Untuk itu dalam tulisan ini akan saya jelaskan pendapat yang tak tersampaikan saat itu, bahwa kasih Tuhan tidak berubah pada setiap manusia. Tuhan sendiri menyatakan hukum kasih yang terutama adalah mengasihi Tuhan, dan mengasihi sesama. Bahkan Ia memerintahkan kita untuk mengasihi sesama seperti kita mengasihi diri kita sendiri. Jangan lupa, ini hukum yang pertama dan yang terutama: kasih. Mengasihi sesama seperti mengasihi diri kita sendiri seringkali kita serap secara setengah-setengah. Kita mengasihi orang tua kita, mengasihi saudara kita, teman-teman kita, tapi tidak musuh kita. Kita mengasihi orang-orang sesuku, sehingga ketika terjadi perselisihan antara seorang kerabat sesuku dengan orang dari suku lain maka dengan segera kita akan membela kerabat kita atas nama kasih. Kita mengasihi sesama kita yang seagama, maka orang-orang dari agama lain adalah orang-orang yang tidak layak dikasihi, bahkan seharusnya dimusuhi. Seperti inikah kasih kita kepada sesama? Mari belajar terbuka, belajar memahami kemajemukan, menerima adanya perbedaa, karena pada dasarnya Tuhan menciptakan setiap orang secara berbeda, tidak ada satu orang pun yang sama persisnya. Tergantung kita sejauh mana kita mau menerima perbedaan itu. Apabila kita memutuskan untuk menetapkan toleransi perbedaan dengan rendah maka akan sulit bagi kita untuk bersosialisasi. Contohnya dalam hal umur, perbedaan yang umum: kita memilih untuk bergaul dan meluangkan banyak waktu untuk berbincang-bincang, bersosialisasi dengan teman-teman sebaya kita (misalnya teman sekolah dan teman kuliah), namun kemudian bersungut-sungut ketika berada di antara sekumpulan orang tua dalam sebuah acara. Begitupun di kalangan orang tua, seringkali anak-anak dianggap tidak tahu apa-apa sehingga ketika berpendapat lebih sering pendapat tersebut tidak ditanggapi secara serius walaupun didengarkan. Kemudian, pada pihak manakah kasih Tuhan lebih tercurah? kepada orang yang lebih tua ataukah pada orang yang lebih muda? Nah kembali ke Angelina Sondakh, hal yang sama saya yakini berlaku baginya. Berpindah agama tidak membuat kasih Tuhan berkurang padanya. Tuhan itu satu, hanya saja cara kita dalam menyembahNya yang berbeda.
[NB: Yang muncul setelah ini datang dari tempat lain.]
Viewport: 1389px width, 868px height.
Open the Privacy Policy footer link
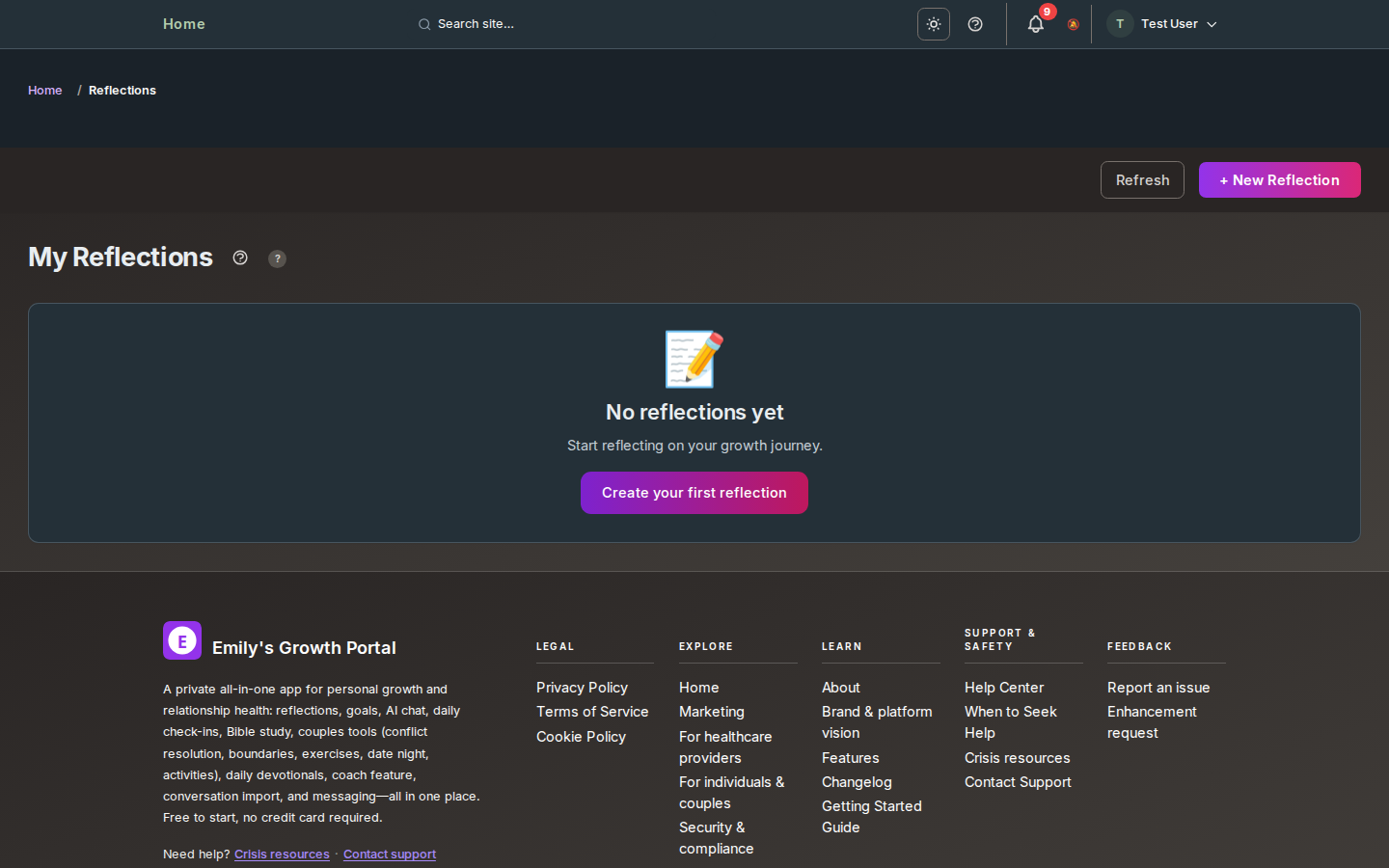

Yang saya herankan adalah apa salahnya berbeda? Berbeda sama sekali tidak mengganggu saya. Andai ada sejuta orang dengan kepercayaannya masing-masing lalu apa salahnya? Sungguh saya tak dapat menemukan apa salah dari kemajemukan? Bukankah lebih indah jika dalam satu taman terdapat bunga dengan beragam warna dibandingkan satu warna saja?